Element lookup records
>> Begin

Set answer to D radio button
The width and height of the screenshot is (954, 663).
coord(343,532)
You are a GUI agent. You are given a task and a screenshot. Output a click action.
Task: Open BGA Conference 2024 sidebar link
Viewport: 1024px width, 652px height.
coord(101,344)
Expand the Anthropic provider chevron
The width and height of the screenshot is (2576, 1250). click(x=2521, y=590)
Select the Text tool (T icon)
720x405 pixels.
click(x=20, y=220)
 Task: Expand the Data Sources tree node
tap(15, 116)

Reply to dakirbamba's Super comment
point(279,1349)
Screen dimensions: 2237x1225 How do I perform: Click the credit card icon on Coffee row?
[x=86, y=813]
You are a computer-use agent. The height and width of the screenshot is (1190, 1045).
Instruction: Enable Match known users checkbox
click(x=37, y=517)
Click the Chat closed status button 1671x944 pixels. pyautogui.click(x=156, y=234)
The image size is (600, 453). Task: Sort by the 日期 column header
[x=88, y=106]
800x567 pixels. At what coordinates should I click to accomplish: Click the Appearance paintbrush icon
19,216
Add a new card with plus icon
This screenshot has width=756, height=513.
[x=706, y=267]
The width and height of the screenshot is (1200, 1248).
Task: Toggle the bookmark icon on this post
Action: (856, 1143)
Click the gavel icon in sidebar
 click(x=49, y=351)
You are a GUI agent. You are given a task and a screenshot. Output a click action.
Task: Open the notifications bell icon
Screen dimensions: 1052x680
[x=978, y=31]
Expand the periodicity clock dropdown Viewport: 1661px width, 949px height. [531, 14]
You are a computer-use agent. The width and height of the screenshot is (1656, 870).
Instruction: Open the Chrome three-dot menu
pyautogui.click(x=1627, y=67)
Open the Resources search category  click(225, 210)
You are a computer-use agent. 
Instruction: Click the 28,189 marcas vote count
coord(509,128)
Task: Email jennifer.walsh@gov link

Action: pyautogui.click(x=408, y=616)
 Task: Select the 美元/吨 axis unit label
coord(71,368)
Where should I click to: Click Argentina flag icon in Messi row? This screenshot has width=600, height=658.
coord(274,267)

>> End

AIM OF THE EXERCISE: Repeat all of the material above, line for line, with no changes.

CORRECT ANSWER:
Set answer to D radio button
The width and height of the screenshot is (954, 663).
coord(343,532)
You are a GUI agent. You are given a task and a screenshot. Output a click action.
Task: Open BGA Conference 2024 sidebar link
Viewport: 1024px width, 652px height.
coord(101,344)
Expand the Anthropic provider chevron
The width and height of the screenshot is (2576, 1250). click(x=2521, y=590)
Select the Text tool (T icon)
720x405 pixels.
click(x=20, y=220)
 Task: Expand the Data Sources tree node
tap(15, 116)

Reply to dakirbamba's Super comment
point(279,1349)
Screen dimensions: 2237x1225 How do I perform: Click the credit card icon on Coffee row?
[x=86, y=813]
You are a computer-use agent. The height and width of the screenshot is (1190, 1045).
Instruction: Enable Match known users checkbox
click(x=37, y=517)
Click the Chat closed status button 1671x944 pixels. pyautogui.click(x=156, y=234)
The image size is (600, 453). Task: Sort by the 日期 column header
[x=88, y=106]
800x567 pixels. At what coordinates should I click to accomplish: Click the Appearance paintbrush icon
19,216
Add a new card with plus icon
This screenshot has width=756, height=513.
[x=706, y=267]
The width and height of the screenshot is (1200, 1248).
Task: Toggle the bookmark icon on this post
Action: (856, 1143)
Click the gavel icon in sidebar
 click(x=49, y=351)
You are a GUI agent. You are given a task and a screenshot. Output a click action.
Task: Open the notifications bell icon
Screen dimensions: 1052x680
[x=978, y=31]
Expand the periodicity clock dropdown Viewport: 1661px width, 949px height. [531, 14]
You are a computer-use agent. The width and height of the screenshot is (1656, 870).
Instruction: Open the Chrome three-dot menu
pyautogui.click(x=1627, y=67)
Open the Resources search category  click(225, 210)
You are a computer-use agent. 
Instruction: Click the 28,189 marcas vote count
coord(509,128)
Task: Email jennifer.walsh@gov link

Action: pyautogui.click(x=408, y=616)
 Task: Select the 美元/吨 axis unit label
coord(71,368)
Where should I click to: Click Argentina flag icon in Messi row? This screenshot has width=600, height=658.
coord(274,267)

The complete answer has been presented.